As namespace modifications occur, these modifications are logged into the transaction log file. The transaction log file is never flushed, and is closed only if the namenode shuts down normally. In case of error or forced shutdown of namenode, the last few buffered (but not yet written to the disk) transactions may get lost. In addition if the namespace image file is corrupted or is accidentally deleted, or if the disk holding that image file crashes, there is no way to recover the state of DFS.
This proposal suggests a design for replication the DFS namespace image as well as transaction logs, so that even in case of a catastrophic failure, the DFS state can almost always be recovered.
We suggest a two-pronged approach. First, allow multiple copies of image and transaction log on different volumes of namenode. Secondly, have backup "read-only" namenodes, that would allow continuous functioning of DFS even in case of namenode failure.
We propose that dfs.name.dir configuration parameter be allowed to have a comma-separated list of different locations within the namenode where DFS image and logs would be replicated. This allows for a disk failure to not hinder recoverability of DFS state. Each time the image file is updated, as well as each time a transaction is logged, it is written to all the locations specified in dfs.name.dir. The list of locations in dfs.name.dir could include all local disks of the namenode as well as NFS-mounted drives, thus providing a remote backup of DFS state. If the NFS-mounted drive is RAIDed, this itself provides the reliability required.
Currently, the transaction log file is always kept open in write- mode. Thus in case of the namenode failure, or forcibly shuttting down namenode can cause the last few transactions that have been buffered in memory to get lost. The number of transactions lost will depend on the buffer-size. We propose that the DFS administrator control this parameter. Configuration will include a parameter "dfs.namenode.edits.buffer" to specify number of transactions upon which the transaction log will be closed (thus flushing all the buffered transactions to disk), and reopened in append-mode.
In order to determine which image and log files are the snapshot of the latest state, these files should indicate a positive 4-byte "generation number". This can be achieved without even having to modify the image and transaction log file format. The filename can contain the generation number. Each time the namenode restarts, the generation number of both the image file as well as transaction log is incremented to reflect this. Upon startup, the namenode scans all the locations in dfs.name.dir to determine which location contains the latest image and corresponding logs according to the generation number, and loads the latest image and log (from possibly different locations). If in case the sizes of the transaction logs with the same name do not match, one with the larger size is chosen.

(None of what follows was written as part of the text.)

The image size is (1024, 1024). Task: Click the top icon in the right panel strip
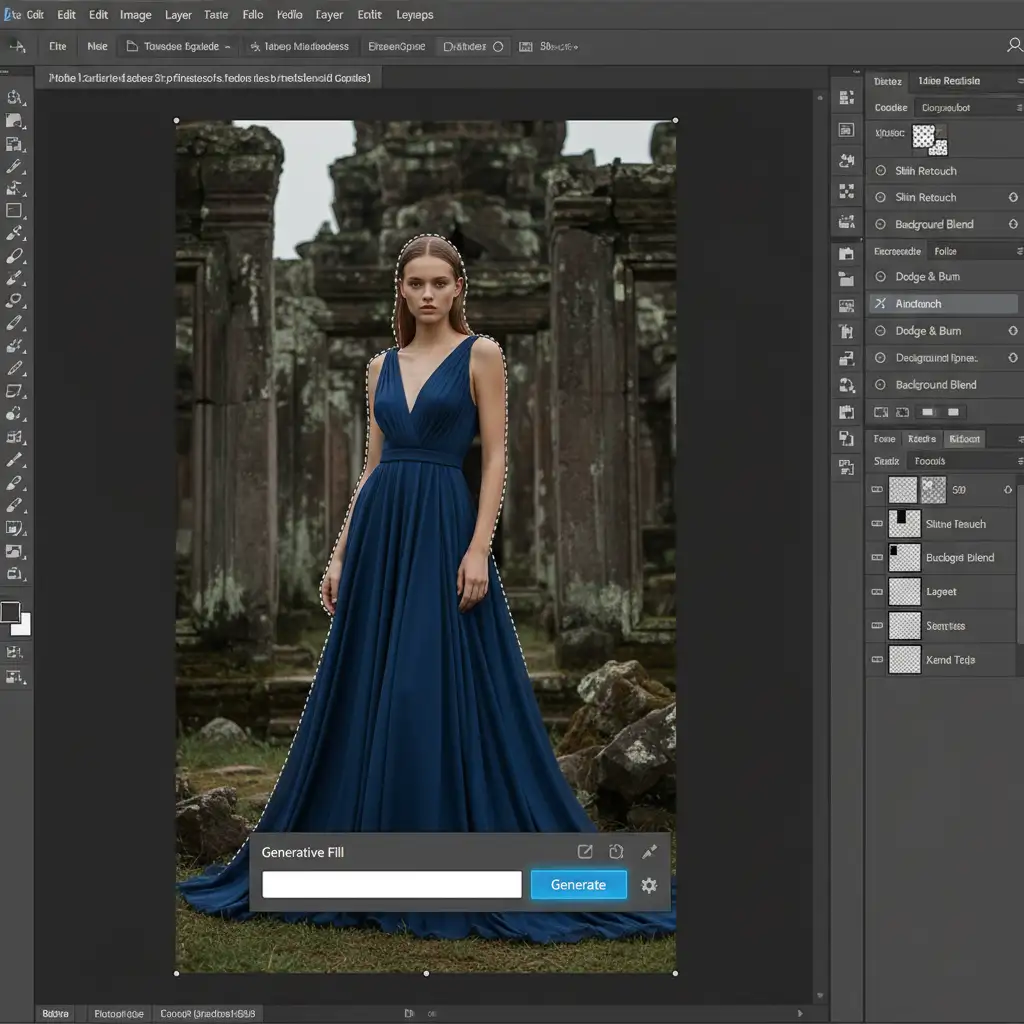847,98
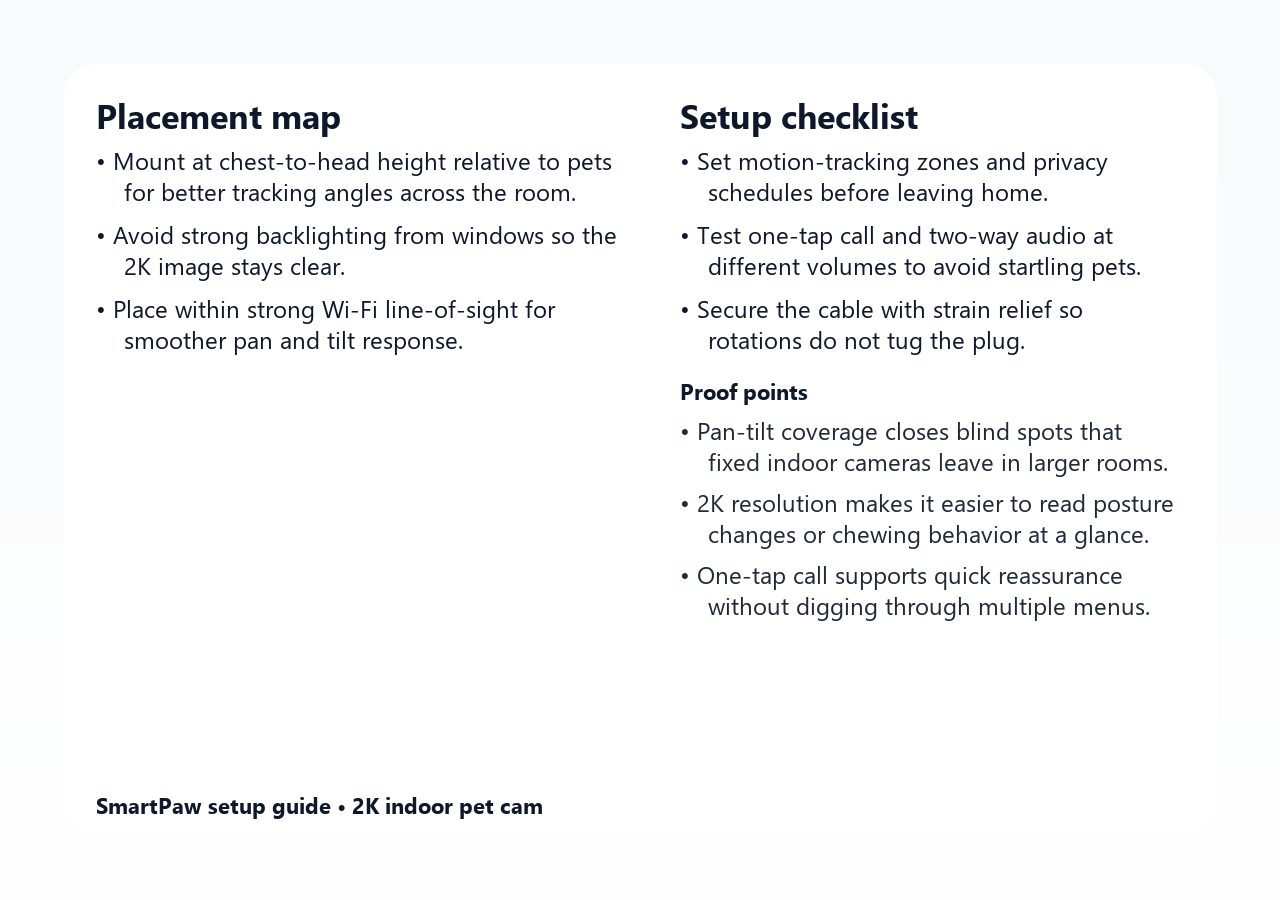
Task: Click the line "for better tracking angles across the room."
Action: tap(350, 193)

Second proposal (which can be in addition to the first multiple- volumes proposal) suggests having multiple backup namenodes. These backup name nodes are started on different machines with an additional command-line parameter "-backup" to the namenode.
The backup namenode functions in approximately the same way as the namenode in safe mode (i.e. read-only), except that upon startup, it connects to the main namenode specified in "fs.default.name", supplies the current generation of its image and transaction log and asks for the latest FSimage and transaction log, stores them on the disk locations in "dfs.name.dir", and accordingly also modifies its internal namesystem data structures. The backup name nodes do not listen to blockreports or heartbeats from datanodes. Their sole task is to keep a backup of DFS state. When the main namenode fails, any of these backup namenodes can be restarted by DFS administrator in normal mode, and DFS can continue functioning.
Later, the backup namenode can also be allowed to entertain read-only requests from DFS clients, thus making DFS more performant and scalable.